◆ **THE TASKS**
- A) In the blog post on tests of faithfulness, update the passage from "4) I think women" to "get anything done." by replacing "social justice" with "economic equality".
- B) Rewrite the paragraph beginning "In my experience" from the blog post on tests of faithfulness as a bulleted list, keeping its main points.

◆ **PROVIDED TEXT**
^^^^
Zelophehad’s Daughters

Tests of Faithfulness

Posted by Lynnette

Think about the following statements:

1) I have serious doubts about Book of Mormon historicity.

2) We need to return to the Constitution, and resist the ungodly socialist plot threatening America.

3) I have extensively researched the topic, and have concluded that the Lost Ten Tribes are on the moon.

4) I think women should have the priesthood.

5) The Book of Mormon supports progressive views (and thereby Democratic candidates) in its strong advocacy of social justice.

6) It’s a good thing we don’t leave things up to the men, because they would never get anything done.

7) I can’t believe that Sister Y wore that to church; doesn’t she know that that fashion went out ten years ago? The women in this ward clearly have no idea how to dress.

My question: which of these, if shared in church, will get you labeled as “one of those dangerous members”? Or if on a blog, will get your blog labeled as “fringe” or “less faithful”? And why?

In my experience: (1) and (4) are the ones most likely to get you in trouble. (3) will probably get an eye-roll, but more a label of “crazy” than “apostate.” Depending on the ward, I would say (2) is likely to get you some enthusiastic agreement, but likely some annoyance as well, though the latter might be more muted. If you’re in a place where conservative politics reign, (5) might cause people to go so far as to challenge your testimony, but again, that would depend on your ward.

What I find striking, however, is that when it comes to (6) and (7)–maybe some people will cringe, maybe some will laugh. But it’s extremely unlikely that your faithfulness will be called into question. Because sexist generalizations, or making fun of people’s fashion choices, are not culturally transgressive in the way that expressing doubt or disagreement is. If you’re on a blog, they won’t be used as a litmus test to see whether you get to be classified as “faithful” or not.
^^^^
◆ **RECORD EXTRACTS**
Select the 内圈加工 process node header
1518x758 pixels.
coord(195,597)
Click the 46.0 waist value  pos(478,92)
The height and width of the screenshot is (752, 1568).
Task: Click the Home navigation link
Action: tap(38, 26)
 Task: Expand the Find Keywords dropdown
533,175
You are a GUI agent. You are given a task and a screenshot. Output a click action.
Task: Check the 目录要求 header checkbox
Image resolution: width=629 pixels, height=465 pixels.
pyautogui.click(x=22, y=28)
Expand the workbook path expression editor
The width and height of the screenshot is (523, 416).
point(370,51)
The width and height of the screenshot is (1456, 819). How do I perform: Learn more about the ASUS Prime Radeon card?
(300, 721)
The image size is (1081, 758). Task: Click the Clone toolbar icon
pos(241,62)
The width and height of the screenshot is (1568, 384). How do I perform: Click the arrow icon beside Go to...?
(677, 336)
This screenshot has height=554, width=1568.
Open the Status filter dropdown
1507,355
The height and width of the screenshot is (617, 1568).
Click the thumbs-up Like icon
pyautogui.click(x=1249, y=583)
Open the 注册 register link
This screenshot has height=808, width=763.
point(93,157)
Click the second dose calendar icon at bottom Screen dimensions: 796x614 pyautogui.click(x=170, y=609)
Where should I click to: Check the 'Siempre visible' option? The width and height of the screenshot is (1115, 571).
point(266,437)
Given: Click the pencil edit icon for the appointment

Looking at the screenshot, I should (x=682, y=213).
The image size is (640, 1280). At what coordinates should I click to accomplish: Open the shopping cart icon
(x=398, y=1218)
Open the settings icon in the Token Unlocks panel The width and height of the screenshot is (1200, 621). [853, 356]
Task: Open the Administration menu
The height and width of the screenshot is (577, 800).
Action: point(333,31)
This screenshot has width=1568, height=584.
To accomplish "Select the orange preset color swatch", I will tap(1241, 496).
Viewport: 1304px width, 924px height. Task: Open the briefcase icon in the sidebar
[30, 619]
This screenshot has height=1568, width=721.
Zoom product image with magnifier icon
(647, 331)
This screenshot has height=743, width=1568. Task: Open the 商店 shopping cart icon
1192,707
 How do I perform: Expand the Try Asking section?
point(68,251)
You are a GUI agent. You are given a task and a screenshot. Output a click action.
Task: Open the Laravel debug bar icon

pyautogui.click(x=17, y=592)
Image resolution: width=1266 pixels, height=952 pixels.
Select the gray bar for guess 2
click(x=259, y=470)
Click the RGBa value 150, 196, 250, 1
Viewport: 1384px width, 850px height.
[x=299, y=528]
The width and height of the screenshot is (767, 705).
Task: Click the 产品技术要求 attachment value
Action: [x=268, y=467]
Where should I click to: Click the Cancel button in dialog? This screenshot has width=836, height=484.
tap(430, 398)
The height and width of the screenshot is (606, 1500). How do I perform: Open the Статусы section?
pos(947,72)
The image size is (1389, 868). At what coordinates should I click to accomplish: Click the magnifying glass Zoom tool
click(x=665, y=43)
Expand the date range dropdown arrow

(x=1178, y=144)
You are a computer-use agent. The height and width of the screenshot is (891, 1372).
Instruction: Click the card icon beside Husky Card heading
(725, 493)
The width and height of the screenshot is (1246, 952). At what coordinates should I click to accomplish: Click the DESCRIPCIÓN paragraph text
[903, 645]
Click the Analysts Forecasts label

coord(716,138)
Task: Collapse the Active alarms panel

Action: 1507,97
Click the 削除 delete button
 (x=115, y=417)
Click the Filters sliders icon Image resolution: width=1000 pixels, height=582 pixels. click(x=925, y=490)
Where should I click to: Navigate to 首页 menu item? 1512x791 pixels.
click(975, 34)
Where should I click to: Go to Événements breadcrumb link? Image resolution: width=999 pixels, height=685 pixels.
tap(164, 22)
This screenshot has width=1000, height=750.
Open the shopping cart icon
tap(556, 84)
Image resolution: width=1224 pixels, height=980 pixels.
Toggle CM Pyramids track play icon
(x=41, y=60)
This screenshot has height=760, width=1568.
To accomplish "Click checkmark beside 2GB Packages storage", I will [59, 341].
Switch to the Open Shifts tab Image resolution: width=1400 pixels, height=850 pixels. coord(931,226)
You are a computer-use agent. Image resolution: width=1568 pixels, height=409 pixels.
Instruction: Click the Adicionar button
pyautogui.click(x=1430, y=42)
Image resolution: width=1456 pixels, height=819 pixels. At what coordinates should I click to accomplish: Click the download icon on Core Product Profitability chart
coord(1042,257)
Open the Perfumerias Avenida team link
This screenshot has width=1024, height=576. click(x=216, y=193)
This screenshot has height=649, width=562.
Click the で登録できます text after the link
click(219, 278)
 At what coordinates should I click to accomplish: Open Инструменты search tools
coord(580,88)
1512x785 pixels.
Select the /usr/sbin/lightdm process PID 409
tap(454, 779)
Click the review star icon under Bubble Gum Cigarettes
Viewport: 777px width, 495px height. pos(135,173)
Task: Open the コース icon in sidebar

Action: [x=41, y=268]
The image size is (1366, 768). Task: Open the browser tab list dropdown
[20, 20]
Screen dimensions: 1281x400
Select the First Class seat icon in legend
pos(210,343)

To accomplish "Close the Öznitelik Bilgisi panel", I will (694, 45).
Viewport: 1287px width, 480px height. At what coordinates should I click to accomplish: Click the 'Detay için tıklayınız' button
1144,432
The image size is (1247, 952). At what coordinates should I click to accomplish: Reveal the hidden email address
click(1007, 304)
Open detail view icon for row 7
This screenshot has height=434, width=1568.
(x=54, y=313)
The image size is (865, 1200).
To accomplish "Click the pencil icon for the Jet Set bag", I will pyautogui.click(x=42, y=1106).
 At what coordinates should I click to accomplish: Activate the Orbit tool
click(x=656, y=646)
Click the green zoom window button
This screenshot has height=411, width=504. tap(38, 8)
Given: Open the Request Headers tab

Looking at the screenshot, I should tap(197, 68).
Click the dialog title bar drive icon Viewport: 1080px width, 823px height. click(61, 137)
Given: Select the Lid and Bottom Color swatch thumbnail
^^^^
◆ **ANSWERS BY TASK**
- A)
4) I think women should have the priesthood.

5) The Book of Mormon supports progressive views (and thereby Democratic candidates) in its strong advocacy of economic equality.

6) It’s a good thing we don’t leave things up to the men, because they would never get anything done.

- B)
- Statements (1) and (4) are the most likely to get you in trouble.
- Statement (3) will probably get an eye-roll, but more a label of "crazy" than "apostate."
- Statement (2), depending on the ward, is likely to get some enthusiastic agreement and some annoyance, though the annoyance might be more muted.
- Statement (5), where conservative politics reign, might lead people to challenge your testimony, though this also depends on the ward.